There are also other ways of handling the non-squareness of a rearrangement, or coming up with resampling schemes that keep the input square or only operate on the output. Most of the directional transform papers mentioned below are concerned with the various schemes for doing so.
But here's where the story of directional transforms mostly ends for now. Once you work around the various complications of directional transforms and deploy something practical, they don't work well in a modern codec for an unexpected reason: They compete with variable blocksize for gains. That is, in a codec with a fixed blocksize, adding directional transforms alone gets impressive efficiency gains. Adding variable blocksize alone gets even better gains. Combining variable blocksize and directional transforms gets no benefit over variable blocksize alone. Variable blocksize has already effectively eliminated the same redundancies exploited by directional transforms, at least the ones we currently have, and done a better job of it.
Nathan Egge and I both experimented extensively with directional transforms during Daala research. I approached the problem from both the input and output side, using sparse matrix multiplications to transform the outputs of diagonal edges into a vertical/horizontal arrangement. Nathan ran tests on mainstream directional approaches with rearranged inputs. We came to the same conclusion: there was no objective or subjective gain to be had for the additional complexity.
Directional transforms may have been a failure in Daala (and other codecs), but the research happened to address a question posed earlier: How to filter quickly along edges without a costly resampling step? The answer: don't resample. Approximate the angle by moving along the nearest whole pixel. Approximate the transformed kernel by literally or conceptually rearranging pixels. This approach introduces some aliasing, but it works well enough, and it's fast enough.
The Daala side of the CDEF story began while trying to do something entirely different: normal, boring, directional intra-prediction. Or at least what passed for normal in the Daala codec.
I wrote about Daala's frequency-domain intra prediction scheme at the time we were just beginning to work on it. The math behind the scheme works; there was never any concern about that. However, a naive implementation requires an enormous matrix multiplication that was far too expensive for a production codec. We hoped that sparsifying— eliminating matrix elements that didn't contribute much to the prediction— could reduce the computational cost to a few percent of the full multiply.
Sparsification didn't work as hoped. At least as we implemented it, sparsification simply lost too much information for the technique to be practical.
Of course, Daala still needed some form of intra-prediction, and Jean-Marc Valin had a new idea: A stand-alone prediction codec, one that worked in the spatial domain, layered onto the frequency-domain Daala codec. As a kind of symbiont that worked in tandem with but had no dependencies on the Daala codec, it was not constrained by Daala's lapping and frequency domain requirements. This became Intra Paint.
The way intra paint worked was also novel; it coded 1-dimensional vectors along only the edges of blocks, then swept the pattern along the selected direction. It was much like squirting down a line of colored paint dots, then sweeping the paint in different directions across the open areas.

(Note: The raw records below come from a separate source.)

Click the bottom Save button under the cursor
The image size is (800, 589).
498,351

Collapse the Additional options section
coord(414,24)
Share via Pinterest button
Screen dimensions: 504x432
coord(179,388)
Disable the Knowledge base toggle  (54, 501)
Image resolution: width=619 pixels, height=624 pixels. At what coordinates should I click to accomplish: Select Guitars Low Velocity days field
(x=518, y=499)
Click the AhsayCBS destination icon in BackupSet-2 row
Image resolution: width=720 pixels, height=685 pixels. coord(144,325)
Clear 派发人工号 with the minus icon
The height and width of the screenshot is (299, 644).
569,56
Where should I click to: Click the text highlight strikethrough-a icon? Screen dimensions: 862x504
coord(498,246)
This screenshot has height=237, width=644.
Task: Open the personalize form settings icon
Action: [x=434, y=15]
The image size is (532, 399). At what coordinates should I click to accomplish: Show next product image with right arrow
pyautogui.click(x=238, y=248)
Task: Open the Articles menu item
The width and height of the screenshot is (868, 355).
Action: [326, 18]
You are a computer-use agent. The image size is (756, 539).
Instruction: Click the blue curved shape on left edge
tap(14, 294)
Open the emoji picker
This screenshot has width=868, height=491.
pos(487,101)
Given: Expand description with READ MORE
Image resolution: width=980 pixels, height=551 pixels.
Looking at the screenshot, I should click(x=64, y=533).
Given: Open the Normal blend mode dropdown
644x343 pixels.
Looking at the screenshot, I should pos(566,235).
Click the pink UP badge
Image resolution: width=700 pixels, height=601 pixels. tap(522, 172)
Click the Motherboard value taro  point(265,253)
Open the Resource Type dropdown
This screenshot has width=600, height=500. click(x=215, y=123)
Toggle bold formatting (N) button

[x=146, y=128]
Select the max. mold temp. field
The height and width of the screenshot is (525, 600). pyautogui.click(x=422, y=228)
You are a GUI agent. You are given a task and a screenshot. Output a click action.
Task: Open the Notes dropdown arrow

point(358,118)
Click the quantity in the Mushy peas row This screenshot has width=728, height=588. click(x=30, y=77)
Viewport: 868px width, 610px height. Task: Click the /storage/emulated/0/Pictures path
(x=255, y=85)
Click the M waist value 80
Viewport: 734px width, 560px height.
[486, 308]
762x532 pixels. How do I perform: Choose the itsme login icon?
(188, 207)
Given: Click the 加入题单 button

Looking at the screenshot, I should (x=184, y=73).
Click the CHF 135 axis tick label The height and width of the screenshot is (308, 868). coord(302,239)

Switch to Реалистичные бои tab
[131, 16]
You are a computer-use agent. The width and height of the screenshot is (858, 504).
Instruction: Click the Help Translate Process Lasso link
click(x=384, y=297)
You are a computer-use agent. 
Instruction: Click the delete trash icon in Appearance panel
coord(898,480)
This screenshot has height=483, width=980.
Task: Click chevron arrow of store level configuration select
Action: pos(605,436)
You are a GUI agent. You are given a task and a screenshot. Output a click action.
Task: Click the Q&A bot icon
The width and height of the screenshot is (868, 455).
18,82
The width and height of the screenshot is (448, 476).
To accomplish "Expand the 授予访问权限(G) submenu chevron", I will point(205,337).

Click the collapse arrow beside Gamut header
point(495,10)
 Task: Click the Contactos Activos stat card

Intra paint was promising and produced some stunningly beautiful results on its own, but again wasn't efficient enough to work as a standard intra predictor. It simply didn't gain back enough bits over the bits it had to use to code its own information.
The intra paint 'failure' again planted the seed of a different idea; although the painting may not be objectively precise enough for a predictor, much of its output looked subjectively quite good. Perhaps the paint technique could be used as a post-processing filter to improve subjective visual quality? Intra paint follows strong edges very well, and so could potentially be used to eliminate basis noise that tends to be strongest along the strongest edges. This is the idea behind the original Daala paint-deringing filter, which eventually leads to CDEF itself.
There's one more interesting mention on the topic of directional prediction, although it too is currently a dead-end for video coding. David Schleef implemented an interesting edge/direction aware resampling filter called Edge-Directed Interpolation. Other codecs (such as the VPx series and for a while AV1) have experimented with downsampled reference frames, transmitting the reference in a downsampled state to save coding bits, and then upsampling the reference for use at full resolution. We'd hoped that much-improved upsampling/interpolation provided by EDI would improve the technique to the point it was useful. We also hoped to use EDI as an improved subpel interpolation filter for motion compensation. Sadly, those ideas remain an unfulfilled dream.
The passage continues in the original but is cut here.